» **Set problem**
Can you give the data again from the line with "The image size is (700, 385)." up to and including the line with "coord(628,8)", with "dropdown" changed to "list" and everything else the same? Leave the pictures out.

» **Data supplied**
* * *

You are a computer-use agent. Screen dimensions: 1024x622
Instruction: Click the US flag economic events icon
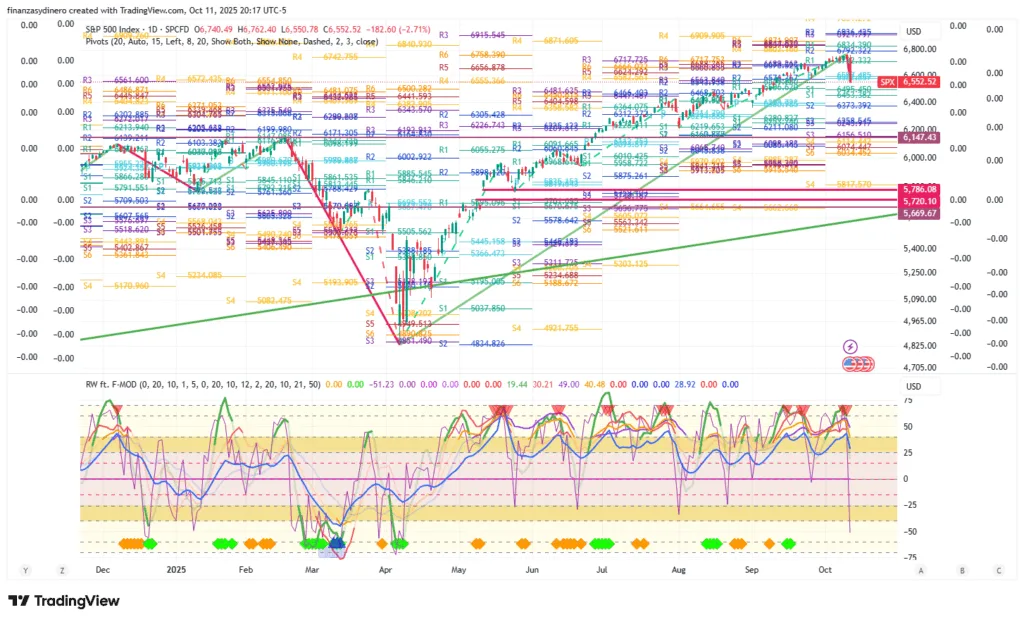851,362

* * *

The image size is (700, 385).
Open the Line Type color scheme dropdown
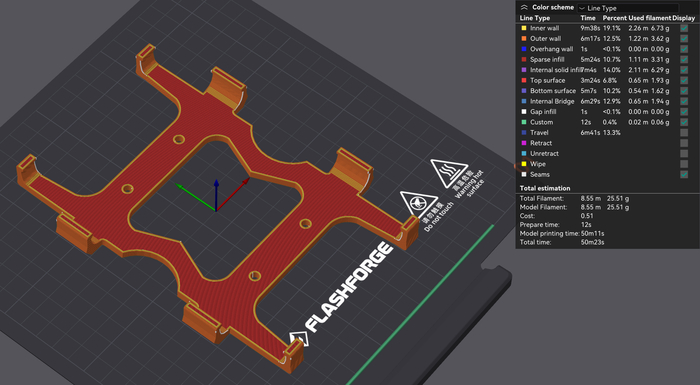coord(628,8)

* * *

» **Result below**
The image size is (700, 385).
Open the Line Type color scheme list
coord(628,8)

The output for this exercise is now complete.